Segment Start: Selected excerpt

Dispute between South Dakota Tribes and Governor Kristi Noem continues

Dispute between South Dakota Tribes and Governor Kristi Noem continues

A dispute between South Dakota Governor Kristi Noem and two state Sioux tribes over tribal checkpoints continues as the two sides have thus far failed to find a concrete solution to the issue.

In the month of April, the Oglala Lakota Sioux and the Cheyenne River Sioux announced and implemented the controversial roadblocks to prevent visitors or tourists from entering their territories. Earlier this month, the state governor intervened and threatened to drag the two tribes to court if the controversial roadblocks weren’t removed. However, a few days back Noem suggested a plan to negotiate where tribes could continue with checkpoints on tribal roads but allow people to commute on public highways. Representatives of both tribes rejected the plan.

Tribal gaming lawyer Rory Dilweg, of Colorado-based Berg Hill Greenleaf Ruscitti, said that law appeared to be on the side of the two tribes. Commenting on the situation, he added that there was no general rule to cover the controversial situation and South Dakota’s factually distinct history in coping with Indian tribes could not be extended elsewhere.

Speaking on the topic, Dilweg explained, “Essentially, the state has no authority to enforce its laws on the reservations, including on the highways, so I think the state of South Dakota loses this battle. One of the key powers that tribes have is the power to exclude non-members from their reservations.”

Segment End: Selected excerpt

Set of tasks:
• A. Answer each question below from the article on the South Dakota tribal checkpoint dispute.
(i) Which two tribes set up the roadblocks?
(ii) Under the plan Noem suggested, where could the tribes keep their checkpoints?
(iii) What key power of tribes does Dilweg name?
• B. Go on with the article on the South Dakota tribal checkpoint dispute from where it stops.

Segment Start: Dataset entries

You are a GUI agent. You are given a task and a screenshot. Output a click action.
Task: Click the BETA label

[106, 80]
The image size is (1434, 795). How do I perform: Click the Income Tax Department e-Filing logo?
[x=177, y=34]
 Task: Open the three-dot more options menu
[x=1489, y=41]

Segment End: Dataset entries
Segment Start: Dataset entries

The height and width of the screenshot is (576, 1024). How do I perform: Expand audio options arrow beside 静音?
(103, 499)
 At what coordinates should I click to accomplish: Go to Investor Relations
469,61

Segment End: Dataset entries

Answers to the exercise:
• A.
(i) The Oglala Lakota Sioux and the Cheyenne River Sioux.
(ii) On tribal roads, while people would be allowed to commute on public highways.
(iii) The power to exclude non-members from their reservations.

• B.
The two Sioux tribes’ checkpoints on local roads and highways aim to trim down the risk of deadly corona virus transmission on reservations. The corona virus pandemic has already claimed more than hundred thousand lives across the nation, with millions still struggling with the infection. The pandemic not only devastated the economies worldwide but also affected social setups across the globe.

Like in any other tribal area in the US, the Oglala Lakota Sioux and the Cheyenne River Sioux tribes do not need to stick to state governor’s orders because they are implementing their decisions on their sovereign territories. These tribal sovereign lands are held in trust by the US federal government.

Attorney Gary Pitchlynn, who is also serving as a professor at the University Of Oklahoma’s law college, also stressed that the state of South Dakota lacks authority to force the two tribes to remove their checkpoints. However, he suggested that the recourse would more likely come from the side of the federal government.